Taz was being his hero.

Then she pecked his cheek with her lips, and spoke to him about Myrians and Taloba. And she had called him a slave. He knew what that word meant, and until this conversation, he'd never once considered that was what he was. No. What he had been. He wasn't a slave now. And he never would be again. And he knew Taz was right. He knew Grau would hurt others, he knew she had hurt others. And if she had her way, she would use him to hurt others too.

So in a way, he was glad he had stopped her too. Still, he didn't like that he killed her.

And so in response to her question, he unconsciously took a gentle hold of one of her hands, "I... want to find what I want to be. I don't want to hurt anyone. I don't want to be a slave. I don't anyone to be in chains or in a circus." But he didn't like that he kept saying things he didn't want to be. "I want... to be free. I want to be safe. I want to be..."

He let his brow furrow deeply as he thought more. "I want to be a Sykan."

He didn't know what else he wanted to be or do, but he knew there was so much more. He just needed to figure it out. "I want to be your friend."

And Puk had some more questions of his own, which surprised him. He seemed to always have more and more questions around Taz, something that he enjoyed. She gave him things to look forward to. He looked forward to getting her firewood. He looked forward to eating meals she made without meat in them. He looked forward to learning how to sing. And to play drums, though he wanted to do that in secret. To surprise her.

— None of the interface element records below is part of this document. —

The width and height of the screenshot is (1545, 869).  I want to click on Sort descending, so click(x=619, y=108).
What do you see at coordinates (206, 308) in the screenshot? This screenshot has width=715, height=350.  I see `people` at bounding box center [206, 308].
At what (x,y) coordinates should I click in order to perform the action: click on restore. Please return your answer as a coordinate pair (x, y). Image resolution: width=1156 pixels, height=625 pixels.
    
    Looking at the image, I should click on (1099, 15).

Puk hadn't really looked forward to things before. He looked up at the stars once more, smiling. He would save his questions for later. It was peaceful as the tide lapped softly against the beach, the wind gently blowing past them. Puk then decided to do one more thing. He pulled off his necklace, the one given to him from the Ivory Tusk woman. He reached out, gently offering to put it over her head to drape over her chest. If she allowed it, he would ease it into place, so as to not mess up her curls.

He didn't say anything in offering it. He wasn't fully sure what he would've said, nor was he sure why he offered it in the first place. But it felt right, it felt good to do so. Puk didn't know it yet, but he was reaching out, building his herd, and Tazrae was the first he extended that to.

And with that offer, whether or not she accepted the necklace, he knew he would protect her with his life. Not because she made him, not because he was obligated, but because he wanted to. Because he knew she was his friend, and he was hers.